Stated problem: Extract every line of the entries below verbatim, leaving out the pictures.

start

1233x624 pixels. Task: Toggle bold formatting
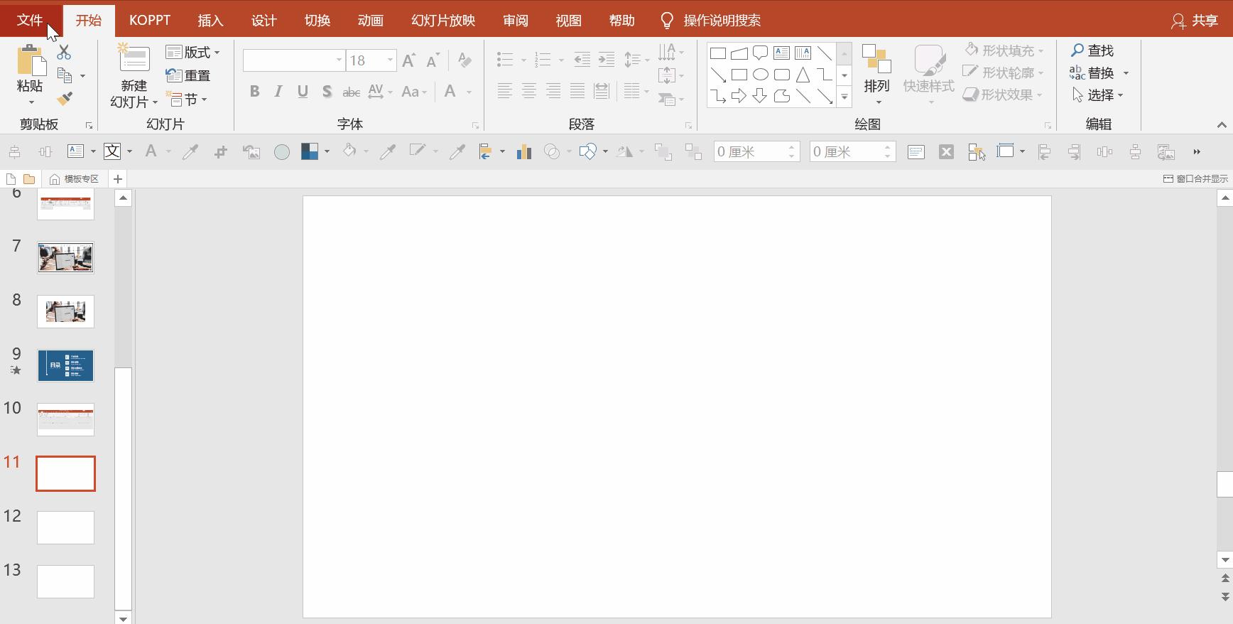pos(254,92)
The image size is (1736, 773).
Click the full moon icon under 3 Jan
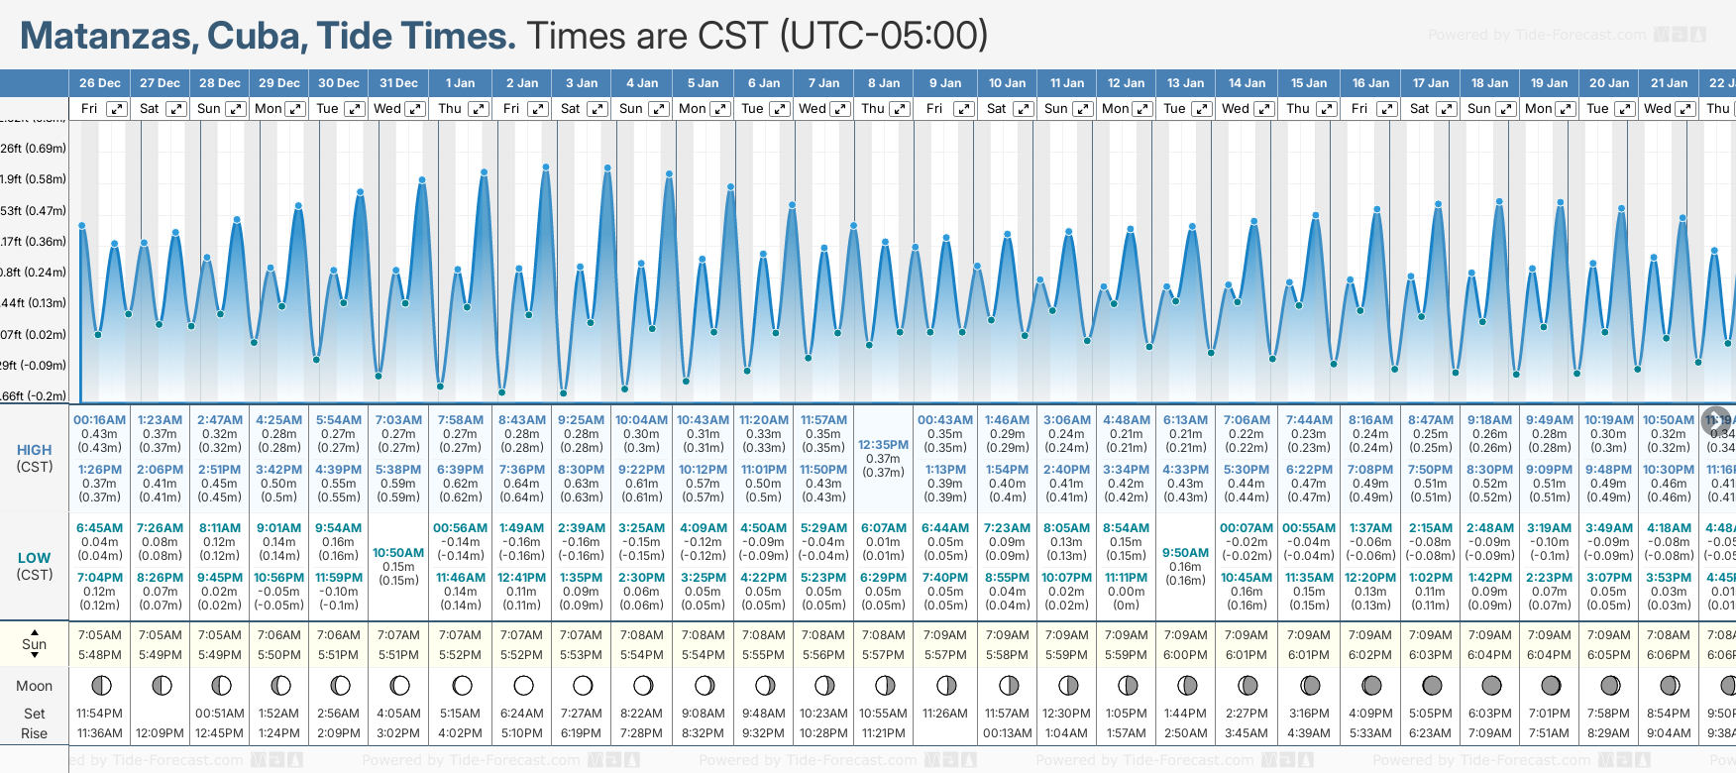[x=583, y=685]
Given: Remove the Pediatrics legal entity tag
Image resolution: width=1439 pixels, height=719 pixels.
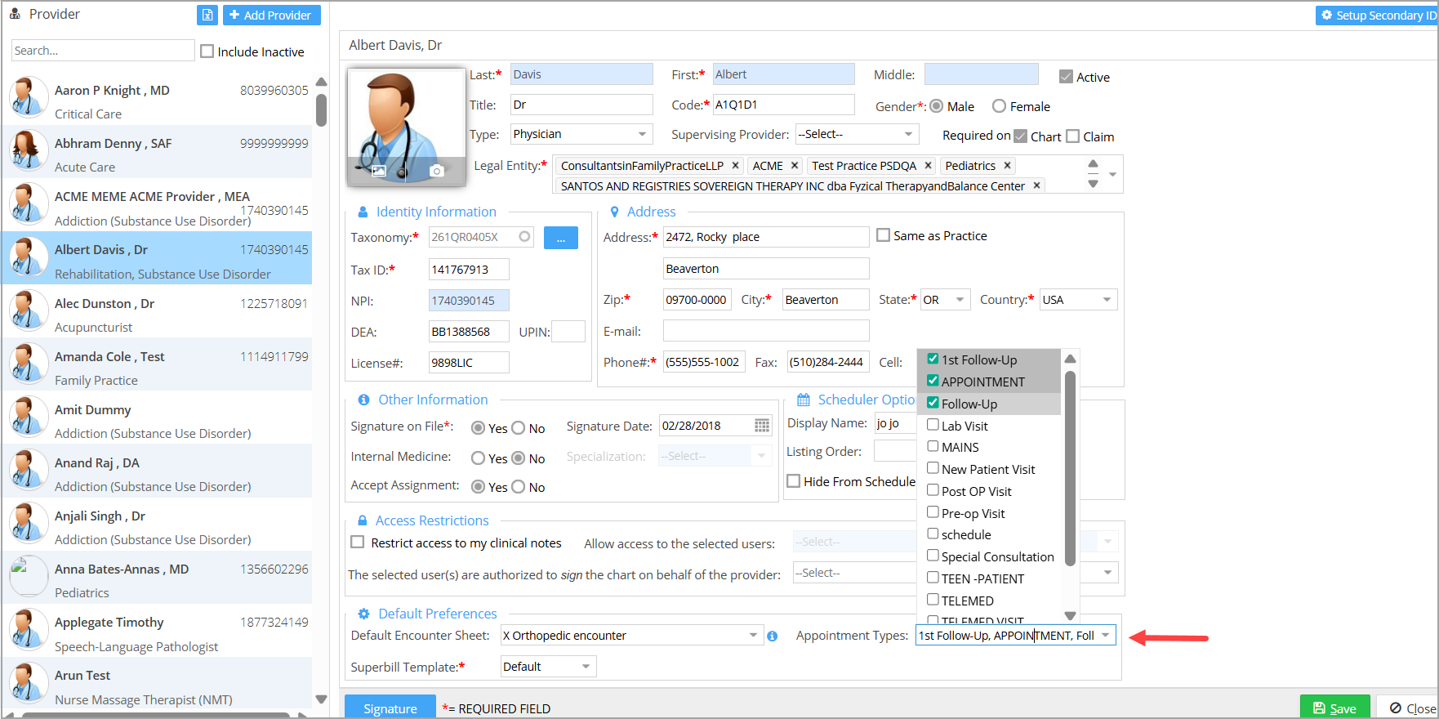Looking at the screenshot, I should click(1008, 166).
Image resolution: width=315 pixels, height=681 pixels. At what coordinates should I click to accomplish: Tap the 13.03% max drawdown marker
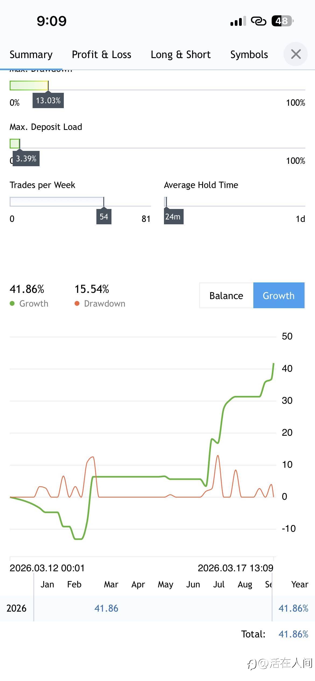[48, 101]
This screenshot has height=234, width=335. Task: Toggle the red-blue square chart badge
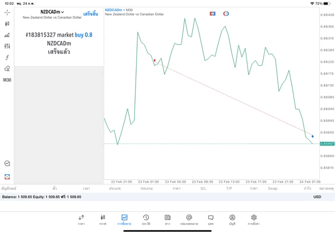pos(213,14)
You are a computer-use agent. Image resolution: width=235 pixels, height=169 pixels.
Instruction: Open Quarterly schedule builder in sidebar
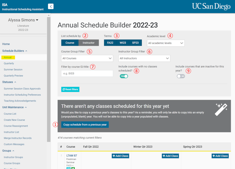pos(9,63)
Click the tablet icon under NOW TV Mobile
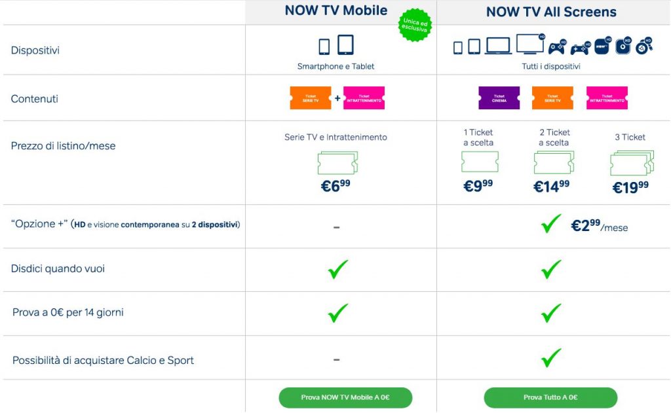671x413 pixels. (345, 45)
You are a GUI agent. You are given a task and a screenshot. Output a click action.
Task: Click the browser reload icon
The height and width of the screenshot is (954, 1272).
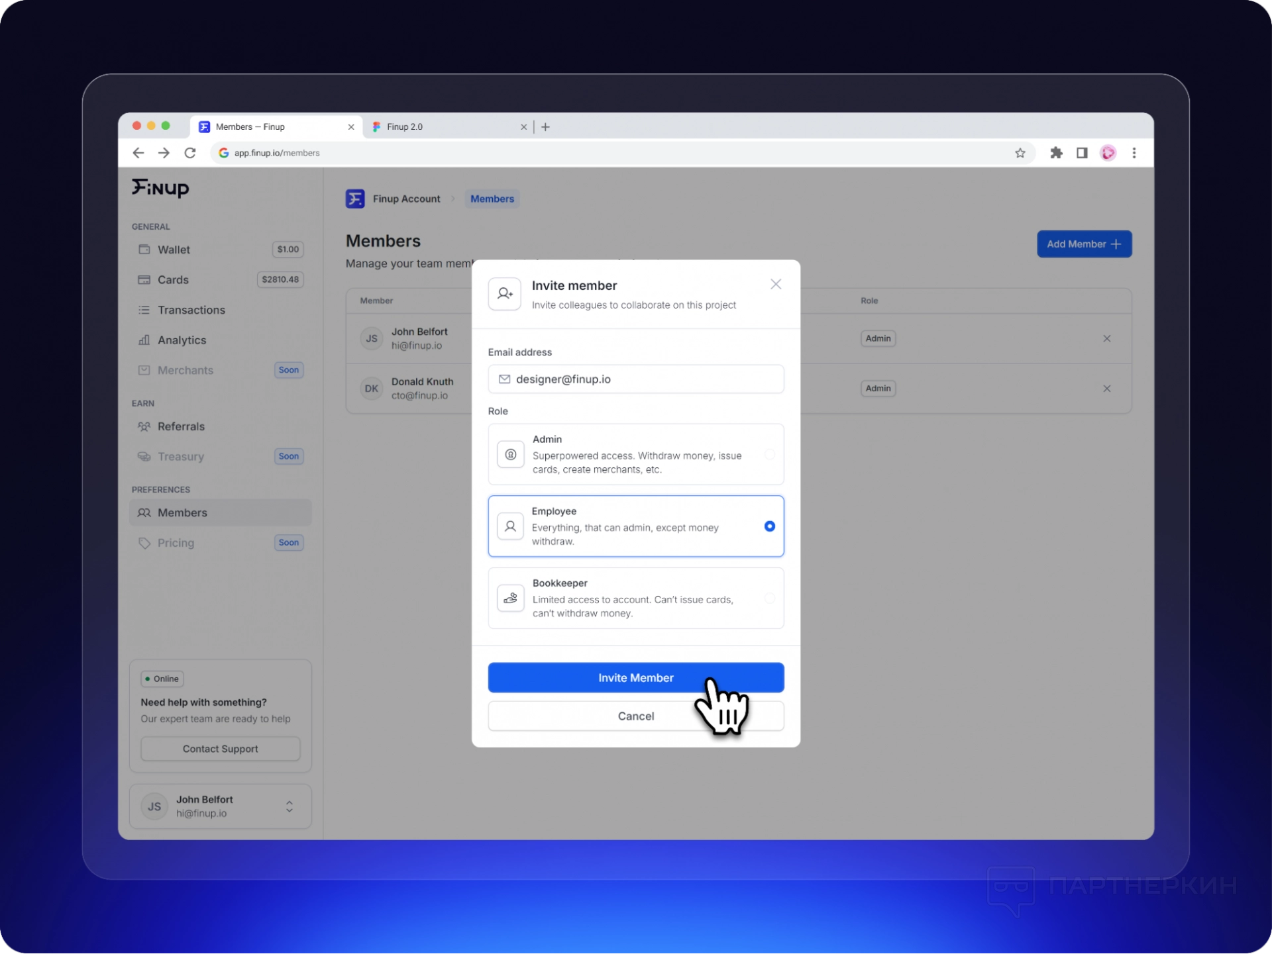(x=190, y=153)
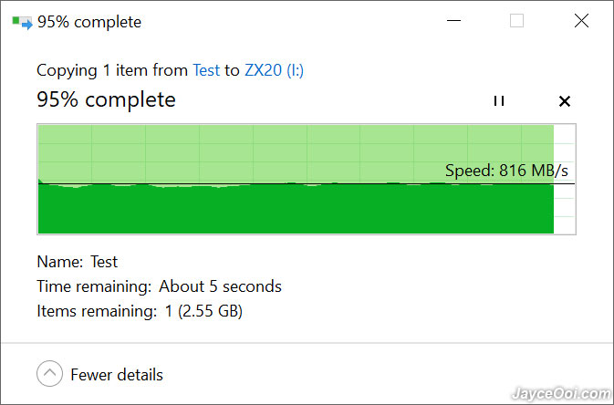614x405 pixels.
Task: Minimize the copy progress window
Action: pyautogui.click(x=453, y=20)
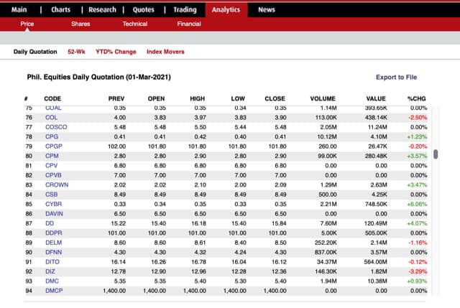The image size is (460, 308).
Task: Open the Financial sub-tab
Action: coord(189,24)
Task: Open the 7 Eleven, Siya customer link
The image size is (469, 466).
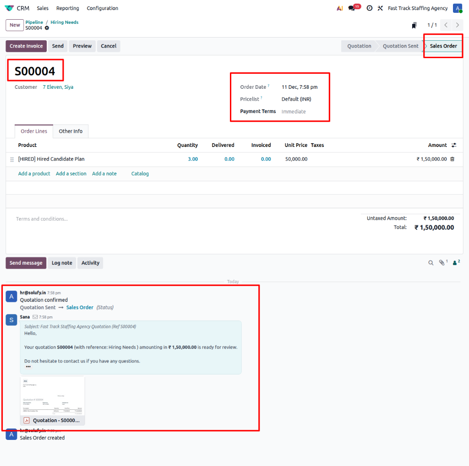Action: click(58, 87)
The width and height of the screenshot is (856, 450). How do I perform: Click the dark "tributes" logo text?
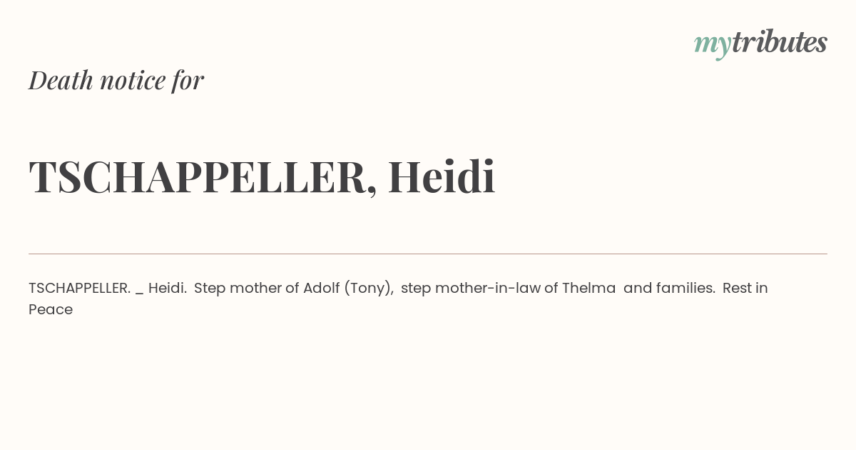(780, 41)
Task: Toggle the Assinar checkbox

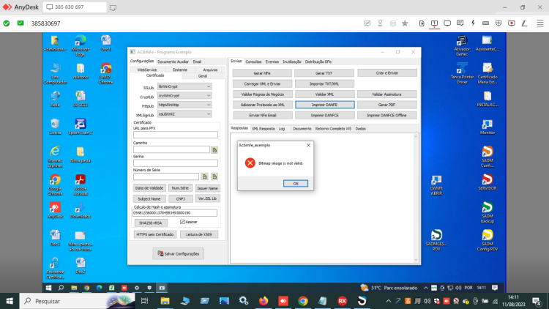Action: point(182,222)
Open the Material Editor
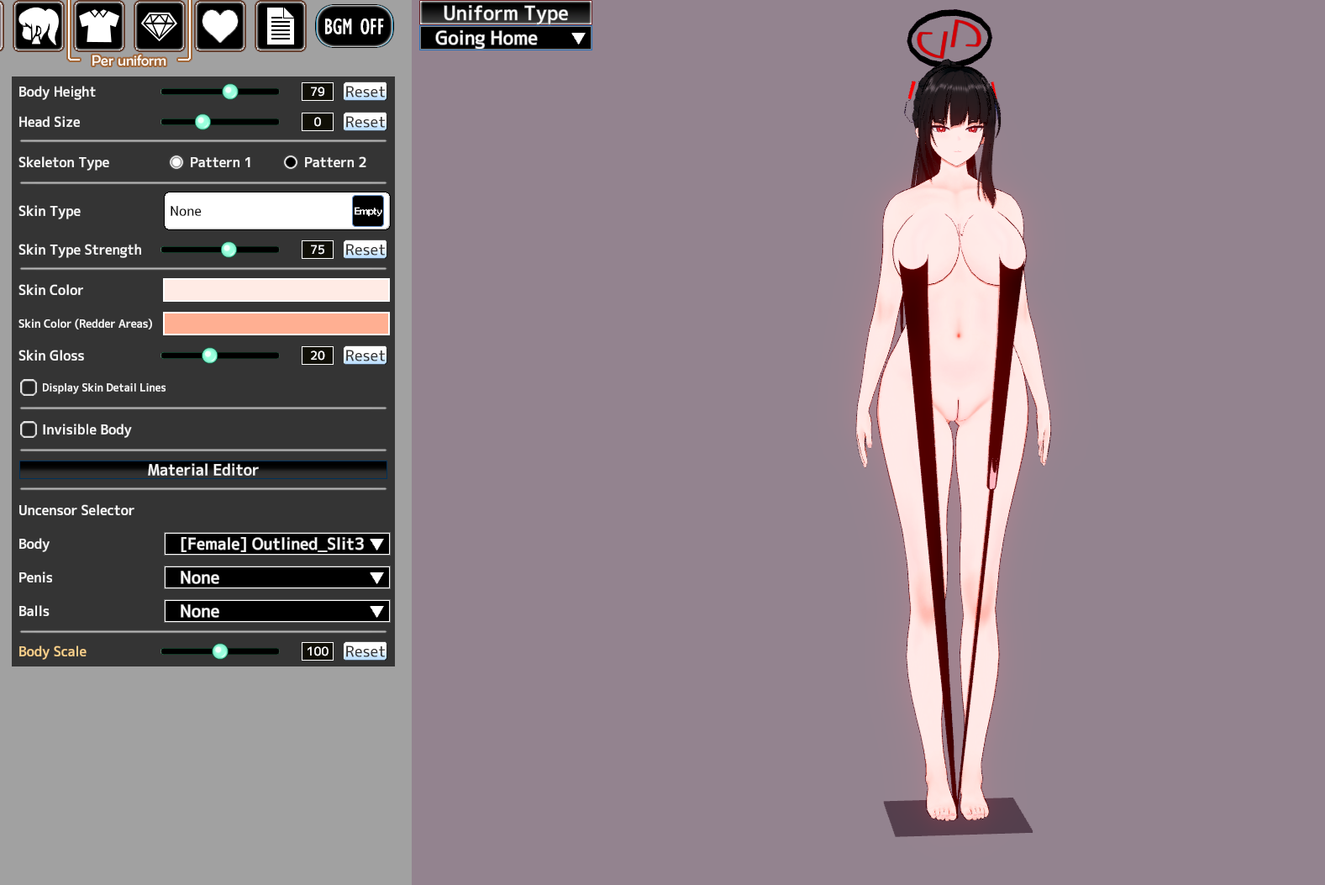This screenshot has height=885, width=1325. [202, 470]
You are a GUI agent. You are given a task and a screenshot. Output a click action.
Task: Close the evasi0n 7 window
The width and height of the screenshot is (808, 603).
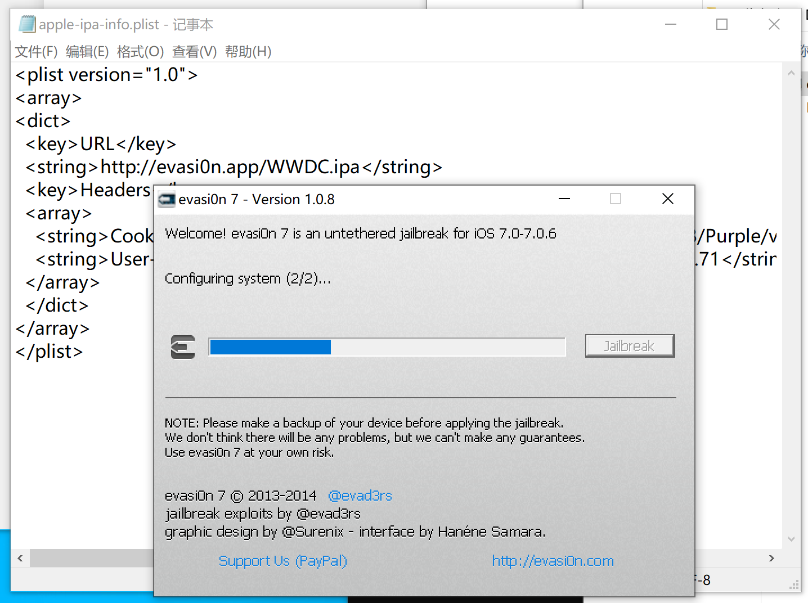668,199
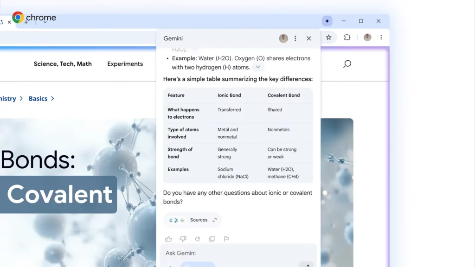Open the Experiments menu item

125,64
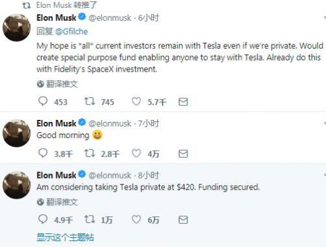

end

Solution:
1233x624 pixels. Task: Toggle bold formatting
pos(254,92)
The image size is (1736, 773).
Click the full moon icon under 3 Jan
[x=583, y=685]
Given: Remove the Pediatrics legal entity tag
Image resolution: width=1439 pixels, height=719 pixels.
Looking at the screenshot, I should click(1008, 166).
Image resolution: width=315 pixels, height=681 pixels. At what coordinates should I click to accomplish: Tap the 13.03% max drawdown marker
[48, 101]
This screenshot has height=234, width=335. Task: Toggle the red-blue square chart badge
pos(213,14)
You are a computer-use agent. Image resolution: width=235 pixels, height=169 pixels.
Instruction: Open Quarterly schedule builder in sidebar
pos(9,63)
Click the tablet icon under NOW TV Mobile
671x413 pixels. (345, 45)
You are a GUI agent. You are given a task and a screenshot. Output a click action.
Task: Click the browser reload icon
The height and width of the screenshot is (954, 1272).
(x=190, y=153)
614x405 pixels.
Task: Minimize the copy progress window
Action: pyautogui.click(x=453, y=20)
The image size is (460, 308).
Task: Open the Financial sub-tab
Action: coord(189,24)
Task: Open the 7 Eleven, Siya customer link
The image size is (469, 466).
Action: click(58, 87)
The width and height of the screenshot is (856, 450). How do I perform: Click the dark "tributes" logo text?
(780, 41)
Task: Toggle the Assinar checkbox

Action: point(182,222)
Open the Material Editor
This screenshot has height=885, width=1325. [202, 470]
You are a GUI agent. You are given a task and a screenshot. Output a click action.
Task: Close the evasi0n 7 window
The width and height of the screenshot is (808, 603).
668,199
Open the Experiments menu item

125,64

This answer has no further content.